• _What the task requires_:
When you reach the line with "[X] (567, 912)" in the data below, begin printing lines exactly, and stop once the line with "vulkan vegas PL (209, 1257)" has been printed.

• _Material for this exercise_:
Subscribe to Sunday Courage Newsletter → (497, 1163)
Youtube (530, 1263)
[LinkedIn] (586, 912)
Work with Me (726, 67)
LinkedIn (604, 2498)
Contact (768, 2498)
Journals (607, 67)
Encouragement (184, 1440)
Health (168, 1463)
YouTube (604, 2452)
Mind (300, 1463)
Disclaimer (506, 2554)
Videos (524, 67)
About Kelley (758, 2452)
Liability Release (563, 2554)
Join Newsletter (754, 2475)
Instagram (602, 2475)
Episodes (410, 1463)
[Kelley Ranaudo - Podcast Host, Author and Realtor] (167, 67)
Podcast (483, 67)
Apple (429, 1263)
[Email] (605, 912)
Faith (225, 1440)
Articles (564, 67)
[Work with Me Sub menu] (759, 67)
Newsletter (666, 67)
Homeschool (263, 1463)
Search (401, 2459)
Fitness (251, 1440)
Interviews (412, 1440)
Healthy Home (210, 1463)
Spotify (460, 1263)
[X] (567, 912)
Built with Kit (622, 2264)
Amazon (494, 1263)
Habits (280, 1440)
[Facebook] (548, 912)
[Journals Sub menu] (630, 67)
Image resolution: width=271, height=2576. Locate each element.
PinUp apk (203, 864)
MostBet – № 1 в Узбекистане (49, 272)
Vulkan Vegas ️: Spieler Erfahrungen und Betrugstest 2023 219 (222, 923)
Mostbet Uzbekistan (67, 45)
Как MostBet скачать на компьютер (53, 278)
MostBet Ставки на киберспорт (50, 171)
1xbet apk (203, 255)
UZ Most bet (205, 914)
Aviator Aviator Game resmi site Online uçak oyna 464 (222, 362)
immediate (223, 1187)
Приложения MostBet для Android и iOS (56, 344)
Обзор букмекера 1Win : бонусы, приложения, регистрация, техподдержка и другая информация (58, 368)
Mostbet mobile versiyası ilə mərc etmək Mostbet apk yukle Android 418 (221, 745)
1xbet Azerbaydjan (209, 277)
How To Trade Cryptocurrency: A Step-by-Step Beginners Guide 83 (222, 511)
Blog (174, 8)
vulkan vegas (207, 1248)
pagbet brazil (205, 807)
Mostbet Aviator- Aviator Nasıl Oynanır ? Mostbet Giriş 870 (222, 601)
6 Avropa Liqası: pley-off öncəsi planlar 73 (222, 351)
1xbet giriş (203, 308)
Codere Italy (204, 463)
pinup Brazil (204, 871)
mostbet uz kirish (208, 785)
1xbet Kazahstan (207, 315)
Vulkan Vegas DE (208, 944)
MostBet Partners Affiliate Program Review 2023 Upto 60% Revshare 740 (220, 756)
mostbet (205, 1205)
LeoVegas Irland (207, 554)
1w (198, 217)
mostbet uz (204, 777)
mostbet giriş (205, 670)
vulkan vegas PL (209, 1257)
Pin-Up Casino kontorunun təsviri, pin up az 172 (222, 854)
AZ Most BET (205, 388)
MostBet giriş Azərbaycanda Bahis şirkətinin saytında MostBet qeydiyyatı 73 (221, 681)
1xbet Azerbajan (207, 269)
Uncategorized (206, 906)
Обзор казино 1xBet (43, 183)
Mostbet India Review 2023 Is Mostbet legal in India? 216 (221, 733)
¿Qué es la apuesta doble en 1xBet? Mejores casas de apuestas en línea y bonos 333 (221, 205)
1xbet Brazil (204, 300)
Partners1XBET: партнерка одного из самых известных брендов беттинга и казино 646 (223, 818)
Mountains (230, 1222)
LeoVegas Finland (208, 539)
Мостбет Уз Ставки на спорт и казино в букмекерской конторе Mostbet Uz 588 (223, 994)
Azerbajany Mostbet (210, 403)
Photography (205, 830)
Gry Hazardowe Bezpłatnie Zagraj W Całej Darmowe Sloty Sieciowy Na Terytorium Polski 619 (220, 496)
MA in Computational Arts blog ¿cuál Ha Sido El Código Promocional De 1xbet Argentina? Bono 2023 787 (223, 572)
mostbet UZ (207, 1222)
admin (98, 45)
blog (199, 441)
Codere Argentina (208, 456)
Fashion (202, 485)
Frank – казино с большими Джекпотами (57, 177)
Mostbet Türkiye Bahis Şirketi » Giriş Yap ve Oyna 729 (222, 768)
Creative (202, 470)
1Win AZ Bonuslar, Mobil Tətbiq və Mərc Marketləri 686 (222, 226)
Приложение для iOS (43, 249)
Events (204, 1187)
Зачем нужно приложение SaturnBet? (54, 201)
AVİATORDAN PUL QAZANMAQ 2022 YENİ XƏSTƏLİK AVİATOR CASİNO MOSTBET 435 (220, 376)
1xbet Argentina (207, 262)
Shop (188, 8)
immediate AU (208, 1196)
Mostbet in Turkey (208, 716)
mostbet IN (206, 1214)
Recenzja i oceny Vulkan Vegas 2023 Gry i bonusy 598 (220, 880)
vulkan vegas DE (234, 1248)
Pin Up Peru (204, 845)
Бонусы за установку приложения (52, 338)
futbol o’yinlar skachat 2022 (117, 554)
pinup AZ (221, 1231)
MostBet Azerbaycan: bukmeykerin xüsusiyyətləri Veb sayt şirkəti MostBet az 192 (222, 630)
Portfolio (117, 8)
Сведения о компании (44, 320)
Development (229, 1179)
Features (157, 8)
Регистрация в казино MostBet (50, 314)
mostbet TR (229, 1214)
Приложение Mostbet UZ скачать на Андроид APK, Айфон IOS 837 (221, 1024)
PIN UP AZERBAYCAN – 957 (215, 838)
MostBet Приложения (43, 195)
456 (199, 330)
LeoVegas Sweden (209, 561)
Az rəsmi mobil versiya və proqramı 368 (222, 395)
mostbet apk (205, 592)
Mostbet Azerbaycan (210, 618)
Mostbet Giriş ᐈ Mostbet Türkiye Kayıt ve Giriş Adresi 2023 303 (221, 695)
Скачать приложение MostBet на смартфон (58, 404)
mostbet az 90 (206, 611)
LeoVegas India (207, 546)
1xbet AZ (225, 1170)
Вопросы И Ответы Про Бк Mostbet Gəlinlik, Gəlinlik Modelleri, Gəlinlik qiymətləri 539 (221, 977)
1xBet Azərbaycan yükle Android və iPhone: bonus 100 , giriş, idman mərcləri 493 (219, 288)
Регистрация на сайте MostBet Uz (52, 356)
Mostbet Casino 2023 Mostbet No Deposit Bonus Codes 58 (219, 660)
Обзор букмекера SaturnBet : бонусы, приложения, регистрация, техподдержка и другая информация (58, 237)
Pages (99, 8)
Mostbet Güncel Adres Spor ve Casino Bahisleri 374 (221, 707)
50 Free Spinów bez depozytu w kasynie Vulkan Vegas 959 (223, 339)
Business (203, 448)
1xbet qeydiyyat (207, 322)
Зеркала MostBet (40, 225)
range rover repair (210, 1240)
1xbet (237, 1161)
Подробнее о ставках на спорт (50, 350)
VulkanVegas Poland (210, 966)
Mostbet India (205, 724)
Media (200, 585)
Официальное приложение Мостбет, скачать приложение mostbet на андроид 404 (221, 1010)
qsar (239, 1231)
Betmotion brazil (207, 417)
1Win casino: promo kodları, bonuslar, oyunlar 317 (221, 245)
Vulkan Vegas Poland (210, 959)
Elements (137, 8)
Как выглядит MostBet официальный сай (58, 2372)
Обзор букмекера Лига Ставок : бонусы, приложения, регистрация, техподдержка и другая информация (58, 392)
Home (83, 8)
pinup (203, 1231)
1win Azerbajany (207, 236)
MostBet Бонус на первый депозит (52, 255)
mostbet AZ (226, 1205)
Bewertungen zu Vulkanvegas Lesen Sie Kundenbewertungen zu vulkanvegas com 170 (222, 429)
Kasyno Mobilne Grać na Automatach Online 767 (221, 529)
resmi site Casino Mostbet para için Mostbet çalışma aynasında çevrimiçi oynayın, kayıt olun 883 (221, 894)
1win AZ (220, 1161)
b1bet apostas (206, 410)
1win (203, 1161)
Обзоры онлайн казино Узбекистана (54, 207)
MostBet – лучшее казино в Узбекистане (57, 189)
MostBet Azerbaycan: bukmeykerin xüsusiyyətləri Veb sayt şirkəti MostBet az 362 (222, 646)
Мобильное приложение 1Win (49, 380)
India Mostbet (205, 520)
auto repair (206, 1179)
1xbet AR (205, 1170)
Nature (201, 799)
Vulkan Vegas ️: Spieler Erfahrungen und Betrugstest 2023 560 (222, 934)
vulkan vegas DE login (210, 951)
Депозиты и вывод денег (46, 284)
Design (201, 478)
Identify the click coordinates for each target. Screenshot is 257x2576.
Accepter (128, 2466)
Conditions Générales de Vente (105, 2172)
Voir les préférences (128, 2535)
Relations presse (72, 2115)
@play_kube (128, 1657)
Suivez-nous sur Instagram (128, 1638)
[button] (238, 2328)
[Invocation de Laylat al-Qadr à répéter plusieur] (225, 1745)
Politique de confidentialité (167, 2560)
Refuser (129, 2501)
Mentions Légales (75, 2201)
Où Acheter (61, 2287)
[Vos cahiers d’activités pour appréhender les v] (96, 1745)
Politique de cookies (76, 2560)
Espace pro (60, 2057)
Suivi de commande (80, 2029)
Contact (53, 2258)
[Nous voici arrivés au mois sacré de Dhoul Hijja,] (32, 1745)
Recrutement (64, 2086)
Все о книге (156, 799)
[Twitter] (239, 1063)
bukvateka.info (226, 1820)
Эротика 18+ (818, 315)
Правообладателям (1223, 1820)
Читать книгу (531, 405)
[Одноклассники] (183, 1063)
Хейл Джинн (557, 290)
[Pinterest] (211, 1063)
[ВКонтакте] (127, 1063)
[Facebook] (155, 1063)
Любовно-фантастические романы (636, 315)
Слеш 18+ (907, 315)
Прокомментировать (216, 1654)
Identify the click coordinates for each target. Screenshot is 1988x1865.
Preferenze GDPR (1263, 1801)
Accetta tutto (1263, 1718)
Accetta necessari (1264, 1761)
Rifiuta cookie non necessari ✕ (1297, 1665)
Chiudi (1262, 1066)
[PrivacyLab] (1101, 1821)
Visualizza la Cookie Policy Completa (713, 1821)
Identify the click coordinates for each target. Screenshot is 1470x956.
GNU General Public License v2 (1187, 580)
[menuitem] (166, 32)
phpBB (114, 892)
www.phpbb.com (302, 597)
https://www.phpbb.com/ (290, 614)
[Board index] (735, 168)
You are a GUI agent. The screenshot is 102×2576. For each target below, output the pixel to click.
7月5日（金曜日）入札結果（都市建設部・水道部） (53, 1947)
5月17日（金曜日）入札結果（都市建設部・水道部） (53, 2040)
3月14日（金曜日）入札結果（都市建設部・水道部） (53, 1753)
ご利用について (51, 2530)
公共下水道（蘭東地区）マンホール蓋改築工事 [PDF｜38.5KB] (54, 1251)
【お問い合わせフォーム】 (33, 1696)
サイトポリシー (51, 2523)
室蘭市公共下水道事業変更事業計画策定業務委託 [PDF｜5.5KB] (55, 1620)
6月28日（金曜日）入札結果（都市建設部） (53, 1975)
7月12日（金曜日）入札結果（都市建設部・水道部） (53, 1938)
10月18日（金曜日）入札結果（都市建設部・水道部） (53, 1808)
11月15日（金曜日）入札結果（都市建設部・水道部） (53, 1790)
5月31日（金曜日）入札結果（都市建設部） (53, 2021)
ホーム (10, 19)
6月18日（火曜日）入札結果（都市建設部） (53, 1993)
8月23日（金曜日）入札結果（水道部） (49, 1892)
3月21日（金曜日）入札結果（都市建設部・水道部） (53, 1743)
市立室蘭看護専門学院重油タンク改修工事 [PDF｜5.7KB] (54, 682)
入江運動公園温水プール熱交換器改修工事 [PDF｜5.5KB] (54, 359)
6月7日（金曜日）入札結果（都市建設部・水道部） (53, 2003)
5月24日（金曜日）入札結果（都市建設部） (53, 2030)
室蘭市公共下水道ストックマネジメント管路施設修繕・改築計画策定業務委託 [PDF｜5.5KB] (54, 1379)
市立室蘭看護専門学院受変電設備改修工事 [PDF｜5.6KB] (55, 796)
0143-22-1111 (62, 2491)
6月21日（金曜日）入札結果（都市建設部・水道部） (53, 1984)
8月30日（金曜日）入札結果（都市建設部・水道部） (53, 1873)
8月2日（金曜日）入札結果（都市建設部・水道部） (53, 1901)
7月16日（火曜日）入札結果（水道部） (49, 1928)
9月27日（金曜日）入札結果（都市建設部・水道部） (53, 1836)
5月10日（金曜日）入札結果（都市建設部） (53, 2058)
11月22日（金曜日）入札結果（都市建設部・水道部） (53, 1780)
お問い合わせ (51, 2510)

• _Task result_:
[X] (567, 912)
Built with Kit (622, 2264)
Amazon (494, 1263)
Habits (280, 1440)
[Facebook] (548, 912)
[Journals Sub menu] (630, 67)
Image resolution: width=271, height=2576. Locate each element.
PinUp apk (203, 864)
MostBet – № 1 в Узбекистане (49, 272)
Vulkan Vegas ️: Spieler Erfahrungen und Betrugstest 2023 219 (222, 923)
Mostbet Uzbekistan (67, 45)
Как MostBet скачать на компьютер (53, 278)
MostBet Ставки на киберспорт (50, 171)
1xbet apk (203, 255)
UZ Most bet (205, 914)
Aviator Aviator Game resmi site Online uçak oyna 464 (222, 362)
immediate (223, 1187)
Приложения MostBet для Android и iOS (56, 344)
Обзор букмекера 1Win : бонусы, приложения, регистрация, техподдержка и другая информация (58, 368)
Mostbet mobile versiyası ilə mərc etmək Mostbet apk yukle Android 418 (221, 745)
1xbet Azerbaydjan (209, 277)
How To Trade Cryptocurrency: A Step-by-Step Beginners Guide 83 (222, 511)
Blog (174, 8)
vulkan vegas (207, 1248)
pagbet brazil (205, 807)
Mostbet Aviator- Aviator Nasıl Oynanır ? Mostbet Giriş 870 (222, 601)
6 Avropa Liqası: pley-off öncəsi planlar 73 (222, 351)
1xbet giriş (203, 308)
Codere Italy (204, 463)
pinup Brazil (204, 871)
mostbet uz kirish (208, 785)
1xbet Kazahstan (207, 315)
Vulkan Vegas DE (208, 944)
MostBet Partners Affiliate Program Review 2023 Upto 60% Revshare 740 (220, 756)
mostbet (205, 1205)
LeoVegas Irland (207, 554)
1w (198, 217)
mostbet uz (204, 777)
mostbet giriş (205, 670)
vulkan vegas PL (209, 1257)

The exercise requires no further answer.